- **Assignment**
The required output is every line from the one containing "Image resolution: width=1568" through the last line of the listing below, copied exactly, pictures excluded.

● ● ● ● ●

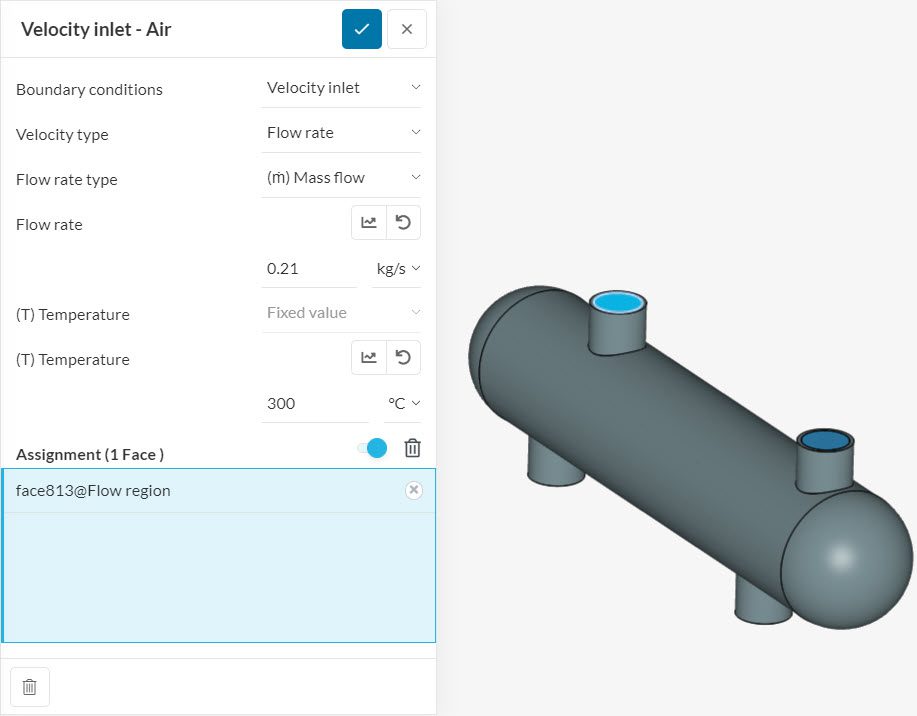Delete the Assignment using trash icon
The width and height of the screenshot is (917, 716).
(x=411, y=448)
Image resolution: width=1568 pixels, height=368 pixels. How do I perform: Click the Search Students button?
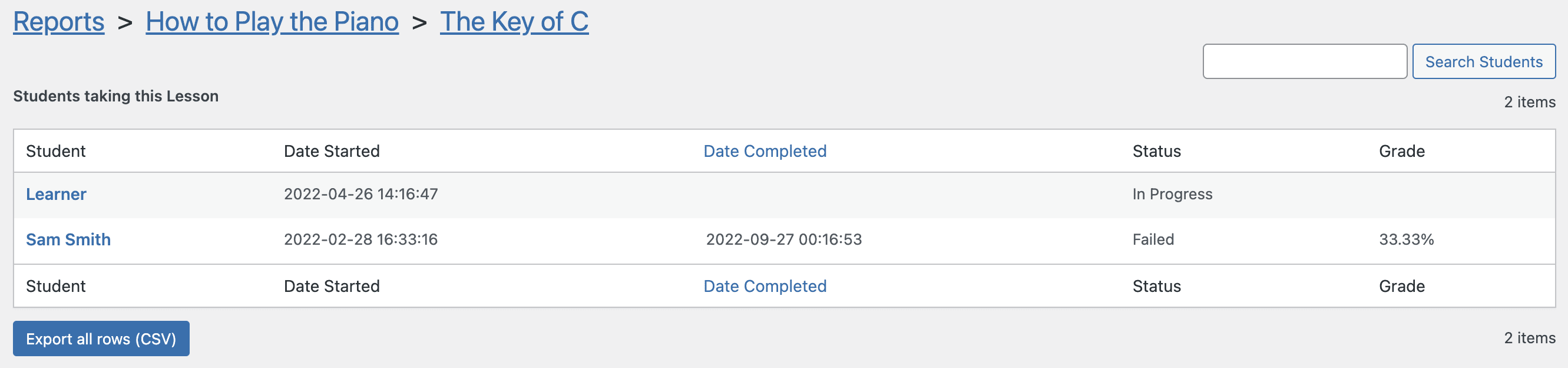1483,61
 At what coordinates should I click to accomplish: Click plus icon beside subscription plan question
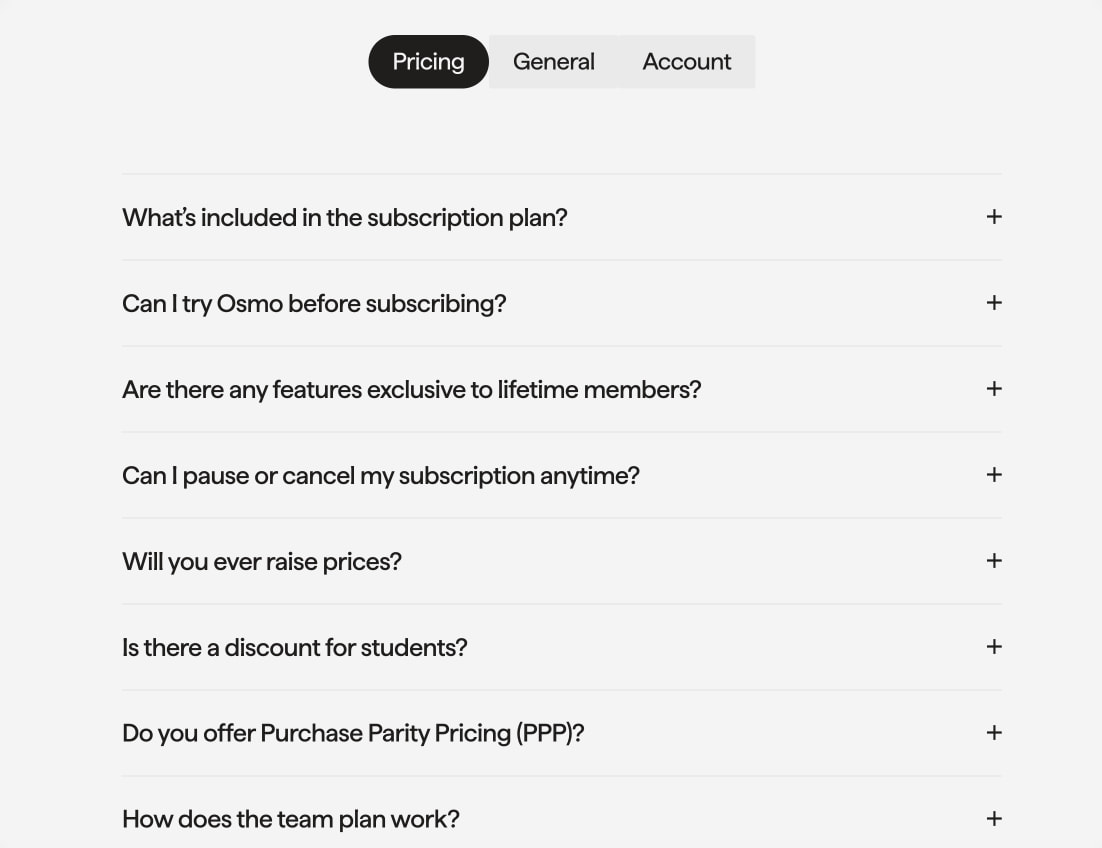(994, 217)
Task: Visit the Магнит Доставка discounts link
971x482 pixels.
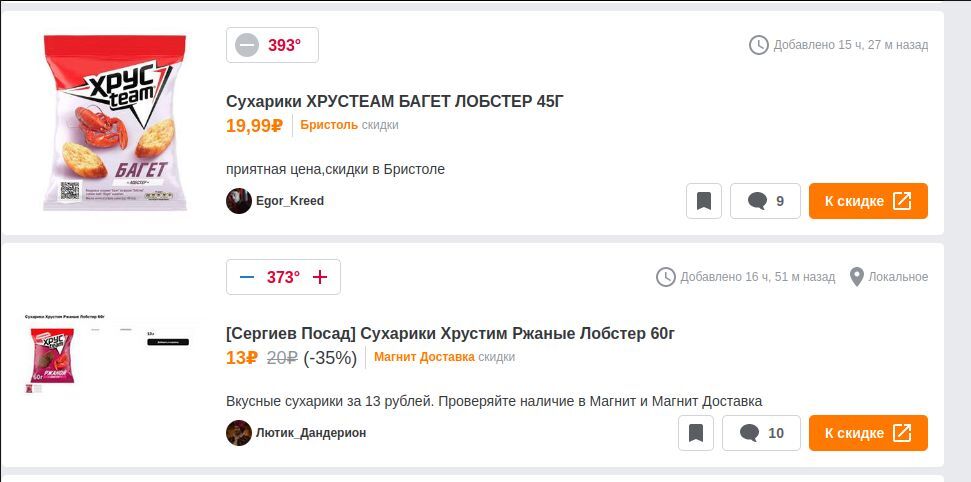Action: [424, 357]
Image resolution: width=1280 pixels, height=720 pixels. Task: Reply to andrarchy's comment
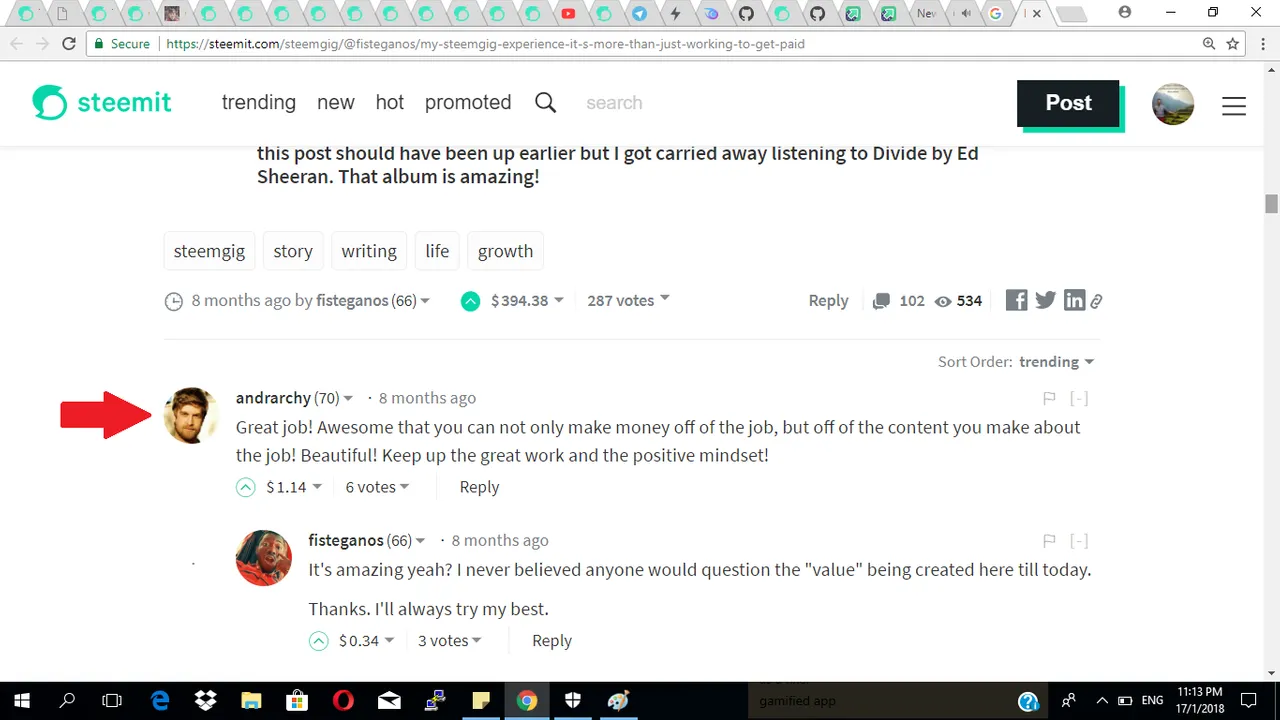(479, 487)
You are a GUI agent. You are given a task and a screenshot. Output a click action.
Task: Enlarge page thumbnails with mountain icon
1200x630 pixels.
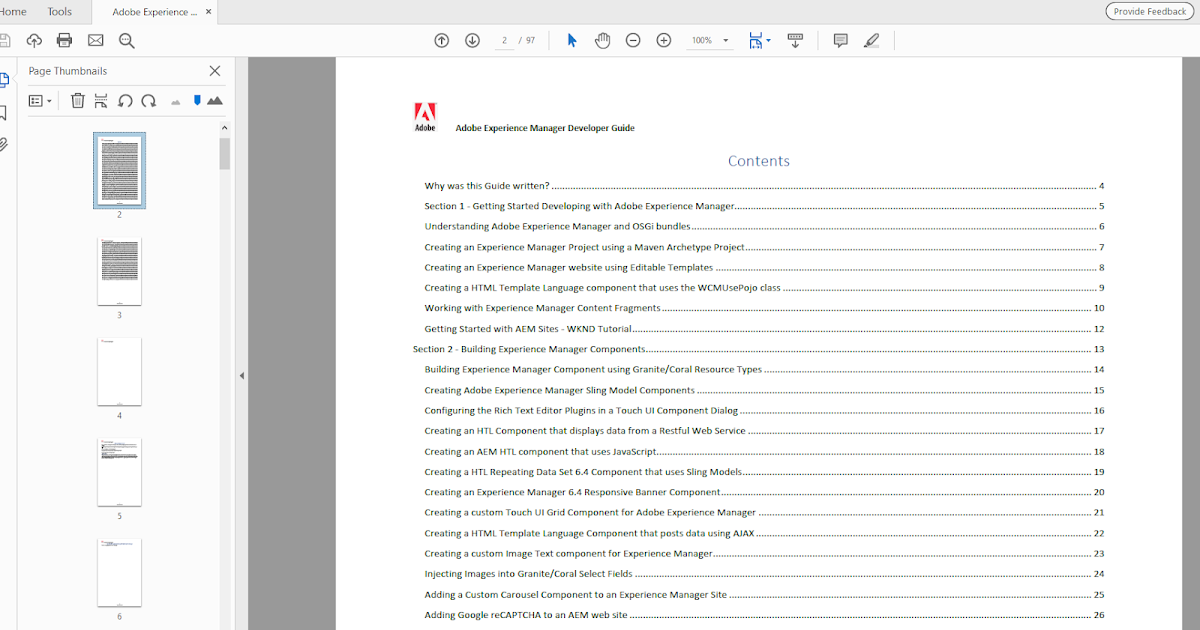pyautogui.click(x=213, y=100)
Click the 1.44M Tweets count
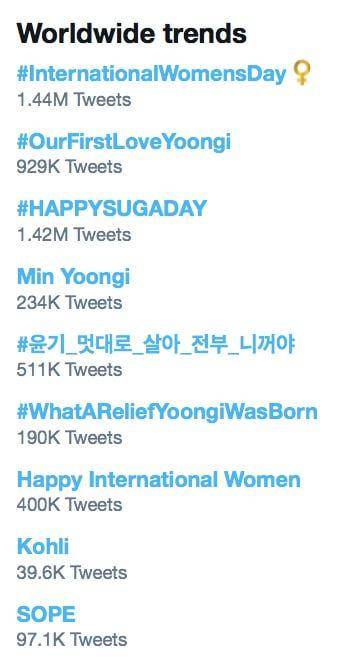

● ● ● ● ●

- **Output for this task**
Image resolution: width=1568 pixels, height=368 pixels. How do I perform: Click the Search Students button?
1483,61
 At what coordinates should I click to accomplish: Click plus icon beside subscription plan question
(994, 217)
Task: Visit the Магнит Доставка discounts link
971x482 pixels.
Action: [424, 357]
Image resolution: width=1280 pixels, height=720 pixels. Task: Reply to andrarchy's comment
(479, 487)
You are a GUI agent. You are given a task and a screenshot. Output a click action.
Task: Enlarge page thumbnails with mountain icon
1200x630 pixels.
pyautogui.click(x=213, y=100)
Click the 1.44M Tweets count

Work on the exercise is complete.